_WHAT THE TASK REQUIRES_. The required output is every record, written out exactly.

Records from a data source
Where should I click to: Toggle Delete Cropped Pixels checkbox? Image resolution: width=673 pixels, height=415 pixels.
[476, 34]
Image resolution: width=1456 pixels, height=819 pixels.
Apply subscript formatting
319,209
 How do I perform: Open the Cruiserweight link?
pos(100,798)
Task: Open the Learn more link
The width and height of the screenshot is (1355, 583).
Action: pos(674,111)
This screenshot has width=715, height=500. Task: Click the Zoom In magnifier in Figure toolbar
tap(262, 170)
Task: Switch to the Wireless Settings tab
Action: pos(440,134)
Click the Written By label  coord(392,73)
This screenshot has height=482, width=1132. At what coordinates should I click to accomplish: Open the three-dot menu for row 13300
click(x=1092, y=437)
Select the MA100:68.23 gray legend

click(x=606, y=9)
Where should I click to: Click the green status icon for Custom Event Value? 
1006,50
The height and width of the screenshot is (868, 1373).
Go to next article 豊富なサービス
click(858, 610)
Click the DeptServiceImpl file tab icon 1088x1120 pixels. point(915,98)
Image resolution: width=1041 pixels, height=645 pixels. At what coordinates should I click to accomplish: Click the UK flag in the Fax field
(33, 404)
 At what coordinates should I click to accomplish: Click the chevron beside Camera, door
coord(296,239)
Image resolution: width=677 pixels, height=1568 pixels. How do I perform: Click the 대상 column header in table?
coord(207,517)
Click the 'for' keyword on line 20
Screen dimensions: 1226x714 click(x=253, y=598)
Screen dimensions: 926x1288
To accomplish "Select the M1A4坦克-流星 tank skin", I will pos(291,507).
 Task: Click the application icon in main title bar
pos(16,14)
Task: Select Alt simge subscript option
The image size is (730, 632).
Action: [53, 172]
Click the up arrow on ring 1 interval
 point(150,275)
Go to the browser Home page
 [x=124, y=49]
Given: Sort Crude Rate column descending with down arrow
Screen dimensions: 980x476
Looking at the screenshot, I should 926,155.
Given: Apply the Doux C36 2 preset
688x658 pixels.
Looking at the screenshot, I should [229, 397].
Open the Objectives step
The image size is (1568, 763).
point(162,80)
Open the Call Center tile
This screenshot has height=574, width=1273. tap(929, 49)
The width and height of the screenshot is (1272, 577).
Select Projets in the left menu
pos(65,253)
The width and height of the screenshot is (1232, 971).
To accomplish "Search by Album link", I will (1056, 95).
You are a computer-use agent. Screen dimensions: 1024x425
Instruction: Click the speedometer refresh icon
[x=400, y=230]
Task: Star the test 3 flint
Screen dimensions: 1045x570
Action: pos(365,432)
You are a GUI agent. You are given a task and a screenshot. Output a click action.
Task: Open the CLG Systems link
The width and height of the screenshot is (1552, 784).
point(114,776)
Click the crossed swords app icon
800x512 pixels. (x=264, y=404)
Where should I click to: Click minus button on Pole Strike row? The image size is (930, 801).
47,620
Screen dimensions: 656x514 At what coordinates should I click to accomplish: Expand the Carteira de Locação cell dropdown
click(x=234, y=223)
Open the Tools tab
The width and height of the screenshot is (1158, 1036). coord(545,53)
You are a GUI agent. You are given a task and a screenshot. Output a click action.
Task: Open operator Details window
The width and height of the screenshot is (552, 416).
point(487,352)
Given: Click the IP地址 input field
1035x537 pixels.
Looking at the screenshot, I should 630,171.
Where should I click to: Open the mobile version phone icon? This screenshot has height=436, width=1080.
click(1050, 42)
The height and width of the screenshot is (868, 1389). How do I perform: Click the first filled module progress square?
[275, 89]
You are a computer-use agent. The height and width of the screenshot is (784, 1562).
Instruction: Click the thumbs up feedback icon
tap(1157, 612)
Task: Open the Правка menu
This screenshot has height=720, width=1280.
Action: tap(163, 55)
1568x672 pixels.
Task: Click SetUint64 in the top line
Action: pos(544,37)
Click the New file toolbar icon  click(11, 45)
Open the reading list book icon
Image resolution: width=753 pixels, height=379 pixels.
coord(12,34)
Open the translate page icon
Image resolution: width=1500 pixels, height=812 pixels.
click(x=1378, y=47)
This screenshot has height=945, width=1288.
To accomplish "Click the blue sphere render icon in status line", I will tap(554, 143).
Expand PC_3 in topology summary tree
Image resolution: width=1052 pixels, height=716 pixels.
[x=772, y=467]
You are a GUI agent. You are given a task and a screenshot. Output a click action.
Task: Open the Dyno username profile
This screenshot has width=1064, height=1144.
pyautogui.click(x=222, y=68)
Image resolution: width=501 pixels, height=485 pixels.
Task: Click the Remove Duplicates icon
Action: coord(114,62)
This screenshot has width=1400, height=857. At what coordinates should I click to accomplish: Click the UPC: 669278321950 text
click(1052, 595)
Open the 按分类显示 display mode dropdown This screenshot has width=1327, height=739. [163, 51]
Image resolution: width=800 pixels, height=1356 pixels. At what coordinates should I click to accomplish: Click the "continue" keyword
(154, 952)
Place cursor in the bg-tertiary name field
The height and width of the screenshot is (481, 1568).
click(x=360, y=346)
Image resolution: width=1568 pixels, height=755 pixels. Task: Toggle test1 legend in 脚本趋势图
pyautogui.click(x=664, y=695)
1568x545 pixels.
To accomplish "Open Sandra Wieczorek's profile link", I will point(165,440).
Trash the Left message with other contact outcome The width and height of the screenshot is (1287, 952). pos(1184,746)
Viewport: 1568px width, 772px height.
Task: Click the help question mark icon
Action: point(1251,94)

_WORKED SOLUTION_.
Where should I click to: Toggle Delete Cropped Pixels checkbox? Image resolution: width=673 pixels, height=415 pixels.
[476, 34]
Image resolution: width=1456 pixels, height=819 pixels.
Apply subscript formatting
319,209
 How do I perform: Open the Cruiserweight link?
pos(100,798)
Task: Open the Learn more link
The width and height of the screenshot is (1355, 583).
Action: pos(674,111)
This screenshot has width=715, height=500. Task: Click the Zoom In magnifier in Figure toolbar
tap(262, 170)
Task: Switch to the Wireless Settings tab
Action: pos(440,134)
Click the Written By label  coord(392,73)
This screenshot has height=482, width=1132. At what coordinates should I click to accomplish: Open the three-dot menu for row 13300
click(x=1092, y=437)
Select the MA100:68.23 gray legend

click(x=606, y=9)
Where should I click to: Click the green status icon for Custom Event Value? 
1006,50
The height and width of the screenshot is (868, 1373).
Go to next article 豊富なサービス
click(858, 610)
Click the DeptServiceImpl file tab icon 1088x1120 pixels. point(915,98)
Image resolution: width=1041 pixels, height=645 pixels. At what coordinates should I click to accomplish: Click the UK flag in the Fax field
(33, 404)
 At what coordinates should I click to accomplish: Click the chevron beside Camera, door
coord(296,239)
Image resolution: width=677 pixels, height=1568 pixels. How do I perform: Click the 대상 column header in table?
coord(207,517)
Click the 'for' keyword on line 20
Screen dimensions: 1226x714 click(x=253, y=598)
Screen dimensions: 926x1288
To accomplish "Select the M1A4坦克-流星 tank skin", I will pos(291,507).
 Task: Click the application icon in main title bar
pos(16,14)
Task: Select Alt simge subscript option
The image size is (730, 632).
Action: [53, 172]
Click the up arrow on ring 1 interval
 point(150,275)
Go to the browser Home page
 [x=124, y=49]
Given: Sort Crude Rate column descending with down arrow
Screen dimensions: 980x476
Looking at the screenshot, I should 926,155.
Given: Apply the Doux C36 2 preset
688x658 pixels.
Looking at the screenshot, I should [229, 397].
Open the Objectives step
The image size is (1568, 763).
point(162,80)
Open the Call Center tile
This screenshot has height=574, width=1273. tap(929, 49)
The width and height of the screenshot is (1272, 577).
Select Projets in the left menu
pos(65,253)
The width and height of the screenshot is (1232, 971).
To accomplish "Search by Album link", I will (1056, 95).
You are a computer-use agent. Screen dimensions: 1024x425
Instruction: Click the speedometer refresh icon
[x=400, y=230]
Task: Star the test 3 flint
Screen dimensions: 1045x570
Action: pos(365,432)
You are a GUI agent. You are given a task and a screenshot. Output a click action.
Task: Open the CLG Systems link
The width and height of the screenshot is (1552, 784).
point(114,776)
Click the crossed swords app icon
800x512 pixels. (x=264, y=404)
Where should I click to: Click minus button on Pole Strike row? The image size is (930, 801).
47,620
Screen dimensions: 656x514 At what coordinates should I click to accomplish: Expand the Carteira de Locação cell dropdown
click(x=234, y=223)
Open the Tools tab
The width and height of the screenshot is (1158, 1036). coord(545,53)
You are a GUI agent. You are given a task and a screenshot. Output a click action.
Task: Open operator Details window
The width and height of the screenshot is (552, 416).
point(487,352)
Given: Click the IP地址 input field
1035x537 pixels.
Looking at the screenshot, I should 630,171.
Where should I click to: Open the mobile version phone icon? This screenshot has height=436, width=1080.
click(1050, 42)
The height and width of the screenshot is (868, 1389). How do I perform: Click the first filled module progress square?
[275, 89]
You are a computer-use agent. The height and width of the screenshot is (784, 1562).
Instruction: Click the thumbs up feedback icon
tap(1157, 612)
Task: Open the Правка menu
This screenshot has height=720, width=1280.
Action: tap(163, 55)
1568x672 pixels.
Task: Click SetUint64 in the top line
Action: pos(544,37)
Click the New file toolbar icon  click(11, 45)
Open the reading list book icon
Image resolution: width=753 pixels, height=379 pixels.
coord(12,34)
Open the translate page icon
Image resolution: width=1500 pixels, height=812 pixels.
click(x=1378, y=47)
This screenshot has height=945, width=1288.
To accomplish "Click the blue sphere render icon in status line", I will tap(554, 143).
Expand PC_3 in topology summary tree
Image resolution: width=1052 pixels, height=716 pixels.
[x=772, y=467]
You are a GUI agent. You are given a task and a screenshot. Output a click action.
Task: Open the Dyno username profile
This screenshot has width=1064, height=1144.
pyautogui.click(x=222, y=68)
Image resolution: width=501 pixels, height=485 pixels.
Task: Click the Remove Duplicates icon
Action: coord(114,62)
This screenshot has width=1400, height=857. At what coordinates should I click to accomplish: Click the UPC: 669278321950 text
click(1052, 595)
Open the 按分类显示 display mode dropdown This screenshot has width=1327, height=739. [163, 51]
Image resolution: width=800 pixels, height=1356 pixels. At what coordinates should I click to accomplish: Click the "continue" keyword
(154, 952)
Place cursor in the bg-tertiary name field
The height and width of the screenshot is (481, 1568).
click(x=360, y=346)
Image resolution: width=1568 pixels, height=755 pixels. Task: Toggle test1 legend in 脚本趋势图
pyautogui.click(x=664, y=695)
1568x545 pixels.
To accomplish "Open Sandra Wieczorek's profile link", I will point(165,440).
Trash the Left message with other contact outcome The width and height of the screenshot is (1287, 952). pos(1184,746)
Viewport: 1568px width, 772px height.
Task: Click the help question mark icon
Action: point(1251,94)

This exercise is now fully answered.